Em um momento em que muitos políticos republicanos ainda acreditam na "Grande Mentira" do ex-presidente Donald Trump e a desinformação se espalha como um incêndio online, há um apelo perverso nas histórias que colocam o mentiroso na frente e no centro. Semelhante ao gênero mais amplo de crimes reais, diz Ahnert, há uma "duplicidade estranha" no que esses filmes e programas de TV oferecem aos espectadores, especialmente mulheres, que compõem a maioria dos consumidores de crimes reais.
“Estamos em um mundo onde tudo é mediado e as pessoas querem que seus medos sejam confirmados e reconhecidos:que o mundo é muito menos confiável do que parece ser ou que alguém pode estar enganando-os”, diz Ahnert. "É tanto reconhecer, mas amplificar essas ansiedades."
William Sharp, professor associado de psicologia da Northeastern, argumenta que essas histórias também podem ser uma forma de realização de desejos para os espectadores, alguns dos quais são planejados. Inventing Anna, da Netflix, transforma sua personagem central, uma vigarista nascida na Rússia, que engana a elite de Nova York fazendo-a pensar que ela é uma rica herdeira alemã, em uma espécie de Robin Hood. Apesar da nacionalidade de Anna, é uma história muito americana sobre um lutador e oprimido que é, como em muitas dessas histórias, fácil de aceitar, diz Sharp.
"Televisão... ou filmes nos ajudam a ter um pouco de lançamento", diz Sharp. "Nós nos identificamos com os personagens na tela, então quando os personagens na tela se safarem com coisas, é quase como se tivéssemos feito."
Ao assistir os personagens mentirem, trapacearem e roubarem, Sharp diz que nós, como espectadores, podemos nos distanciar do comportamento ao mesmo tempo em que reconhecemos que – talvez, apenas talvez – gostaríamos de fazer isso também. É um feito de ginástica psicológica.
"O que estamos negando de nossa própria natureza ao rotular e chamar o problema de lá?" Sharp diz. “… Realmente o que [nós] queremos dizer é:'Eu gostaria de ser essa pessoa', mas sai como 'Eu não sou essa pessoa. Essa não sou eu'. Isso é uma reviravolta psicológica."
Mas o apelo dessas histórias pode ser ainda mais profundo do que isso. Acontece que a mentira pode estar em nossos genes, diz Don Fallis, professor de filosofia e ciência da computação.
Fallis aponta para a hipótese da inteligência maquiavélica, um conceito ainda debatido na primatologia, que postula a razão pela qual os humanos evoluíram da maneira que evoluíram foi através do engajamento social e formas primitivas de esquema maquiavélico. Os primeiros humanos se desenvolveram em grupos sociais, que exigiam uma cognição social mais sofisticada para navegar. Aqueles que subiram na escala social tiveram uma chance maior de sucesso reprodutivo, que é onde a mentira entra em jogo.

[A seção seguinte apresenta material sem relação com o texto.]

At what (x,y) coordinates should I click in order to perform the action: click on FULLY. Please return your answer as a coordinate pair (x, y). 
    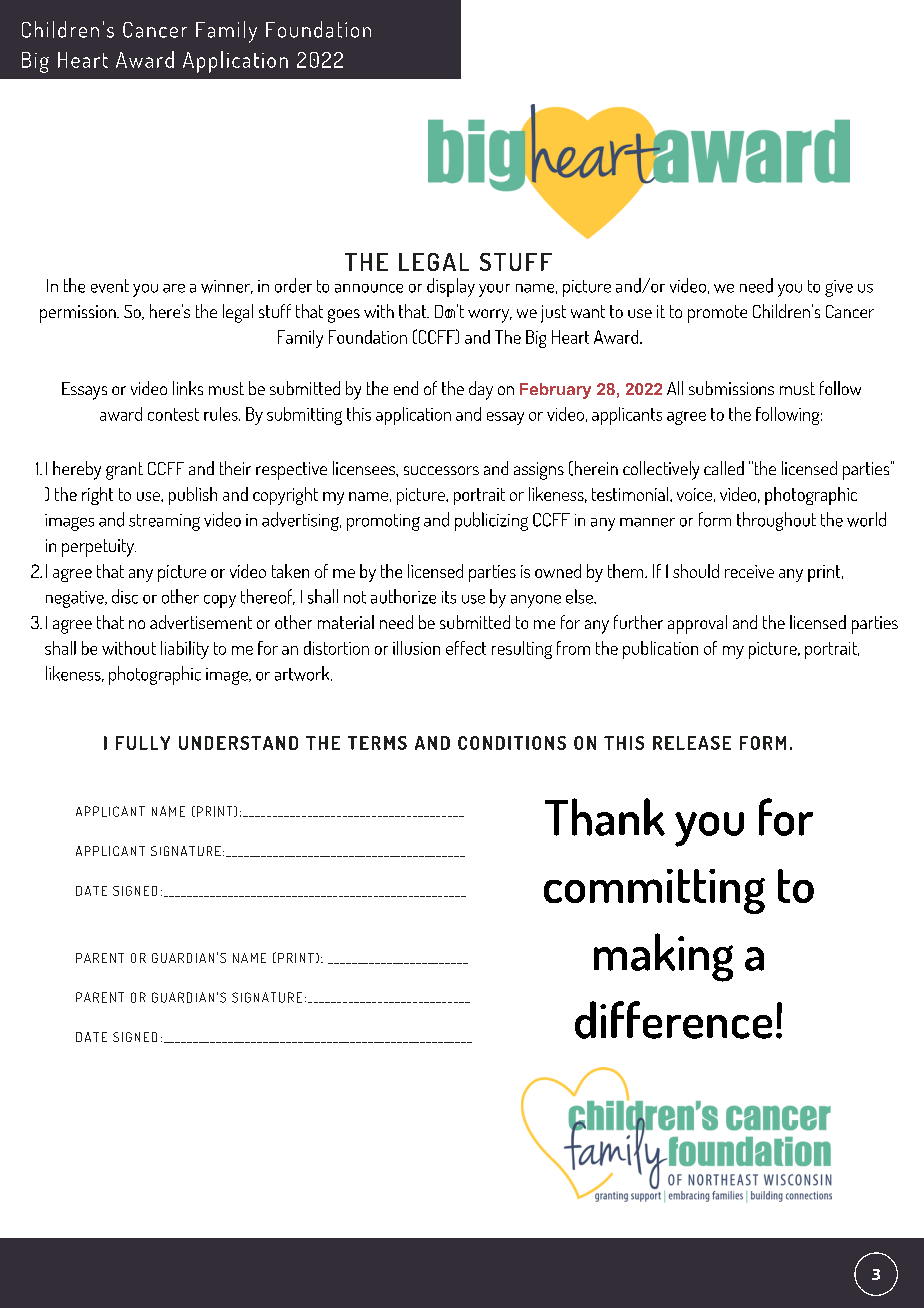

"Nesse tipo de situação, você começa a desenvolver motivações para manter os outros membros do seu grupo no escuro sobre o que você fez ou deixou de fazer", diz Fallis. “Então, como resultado, você desenvolve meios para detectar quando outras pessoas no grupo não estão sendo o que parecem ser. ."
A hipótese está longe de ser uma "história resolvida", admite Fallis. Mas quer estejamos assistindo aos complexos duelos enganosos em Game of Thrones ou aos contras do mundo real puxados pelo Tinder Swindler, Fallis diz que é difícil negar o quão naturalmente atraentes essas histórias são para o público.
“Não somos apenas mentirosos e enganadores, então estamos interessados em ler ficção sobre mentirosos e enganadores”, diz Fallis. “É que a mentira e o engano podem ser o cerne do motivo pelo qual somos humanos, e certamente é uma parte importante do que nos torna seres humanos adultos”.